**TEXT PROVIDED**
- - - - - - -
This Isn't Even Econ 101, But…

Administrative note: Posting will be light for a few days. Back to full strength Salad soon.

Kevin D. Williamson explains: Why Wages Go Up. (That's the article's HTML title; actual headline: "Investment, Not Regulation, Raises Wages".)

Why do wages for some jobs go up while others go down? Why do some jobs pay a lot more than others?

The barstool answers you get to those questions tend to emphasize factors such as how difficult, dangerous, or important a job is, how much education is necessary, etc. You tend to get moralistic answers in a lot of cases, answers that attempt to explain why highly paid people deserve to be highly paid.

But none of those answers is true.

Anybody who thinks about it for 10 seconds knows that education, merit, social value, and other factors of that kind have nothing at all to do with earnings. There is no pediatric oncologist walking this earth who makes a dime on the dollar of Joe Rogan’s income, or Taylor Swift’s, or Jimmy Donaldson’s (that’s “MrBeast” to you). Kathy Ireland seems like a very nice lady, and I am sure she is smart and hardworking and jammed to the gills with personal merit of many kinds, but that isn’t why she’s rich—she made half a billion dollars with the job description “Stand there and look pretty.” Rogan and Swift and MrBeast are all bright and hardworking people, I’m sure, but none of them is as bright as the least bright associate professor of physics at MIT, and none of them works as hard as the people who pick tomatoes or throw baggage at the airport or unload cargo ships.
- - - - - - -
**SOURCE DATA**

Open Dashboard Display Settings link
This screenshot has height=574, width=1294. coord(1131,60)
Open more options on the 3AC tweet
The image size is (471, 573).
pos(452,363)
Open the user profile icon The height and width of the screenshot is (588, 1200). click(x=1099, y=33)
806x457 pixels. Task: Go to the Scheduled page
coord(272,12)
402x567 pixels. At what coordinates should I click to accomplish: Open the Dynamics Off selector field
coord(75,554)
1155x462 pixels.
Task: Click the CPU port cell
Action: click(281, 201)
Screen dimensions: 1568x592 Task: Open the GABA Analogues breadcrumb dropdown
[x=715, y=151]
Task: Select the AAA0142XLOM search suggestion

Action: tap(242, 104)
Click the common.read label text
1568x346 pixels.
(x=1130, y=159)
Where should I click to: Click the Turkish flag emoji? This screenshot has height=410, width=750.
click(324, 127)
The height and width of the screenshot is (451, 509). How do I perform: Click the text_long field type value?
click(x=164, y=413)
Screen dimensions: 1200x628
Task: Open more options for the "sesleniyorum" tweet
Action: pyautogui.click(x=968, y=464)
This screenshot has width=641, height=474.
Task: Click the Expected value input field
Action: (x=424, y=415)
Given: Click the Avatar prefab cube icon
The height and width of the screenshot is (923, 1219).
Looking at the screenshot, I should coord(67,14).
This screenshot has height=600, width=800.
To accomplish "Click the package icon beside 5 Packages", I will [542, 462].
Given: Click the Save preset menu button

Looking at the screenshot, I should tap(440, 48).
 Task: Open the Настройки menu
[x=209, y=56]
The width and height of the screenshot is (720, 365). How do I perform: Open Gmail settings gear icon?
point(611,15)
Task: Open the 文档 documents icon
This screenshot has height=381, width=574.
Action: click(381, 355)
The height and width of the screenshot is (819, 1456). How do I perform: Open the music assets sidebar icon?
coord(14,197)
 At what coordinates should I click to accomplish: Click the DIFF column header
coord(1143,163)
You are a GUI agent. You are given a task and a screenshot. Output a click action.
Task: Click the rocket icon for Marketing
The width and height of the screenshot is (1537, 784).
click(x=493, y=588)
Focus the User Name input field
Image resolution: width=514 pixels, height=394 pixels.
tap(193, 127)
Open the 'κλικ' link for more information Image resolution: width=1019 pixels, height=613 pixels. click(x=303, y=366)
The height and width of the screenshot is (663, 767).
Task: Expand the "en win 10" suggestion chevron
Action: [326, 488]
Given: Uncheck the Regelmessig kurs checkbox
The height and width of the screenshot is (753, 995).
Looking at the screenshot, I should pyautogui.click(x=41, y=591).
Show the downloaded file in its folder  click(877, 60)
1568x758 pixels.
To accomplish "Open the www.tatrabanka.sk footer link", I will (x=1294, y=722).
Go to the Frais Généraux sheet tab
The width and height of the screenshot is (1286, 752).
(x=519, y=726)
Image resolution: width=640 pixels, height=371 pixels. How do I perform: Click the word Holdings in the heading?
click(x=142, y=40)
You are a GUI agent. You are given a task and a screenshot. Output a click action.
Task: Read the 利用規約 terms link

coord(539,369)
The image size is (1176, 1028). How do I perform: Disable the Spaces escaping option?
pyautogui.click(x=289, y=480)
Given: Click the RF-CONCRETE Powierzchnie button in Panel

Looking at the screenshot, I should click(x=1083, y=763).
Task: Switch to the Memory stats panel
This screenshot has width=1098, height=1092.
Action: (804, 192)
- - - - - - -
**TASK ITEM A**
In the post on why wages go up, how much money does it say Kathy Ireland made?
**TASK ITEM B**
Write out the part of the post on why wages go up that begins at the words "The barstool answers" and stops after "answers is true.".
**TASK ITEM C**
Resume the post on why wages go up, picking up after its final sentence.

**TASK ANSWER A**
Half a billion dollars.

**TASK ANSWER B**
The barstool answers you get to those questions tend to emphasize factors such as how difficult, dangerous, or important a job is, how much education is necessary, etc. You tend to get moralistic answers in a lot of cases, answers that attempt to explain why highly paid people deserve to be highly paid.

But none of those answers is true.

**TASK ANSWER C**
Wages are a price—the price of labor—and prices are determined by supply and demand. That’s it. 

That simple fact causes a lot of resentment and outrage, doesn't it?

I'd add in: wages, like all prices, can be set arbitrarily and unfairly. Eventually, the market may get around to correcting that. But not before a whole lot more resentment and outrage.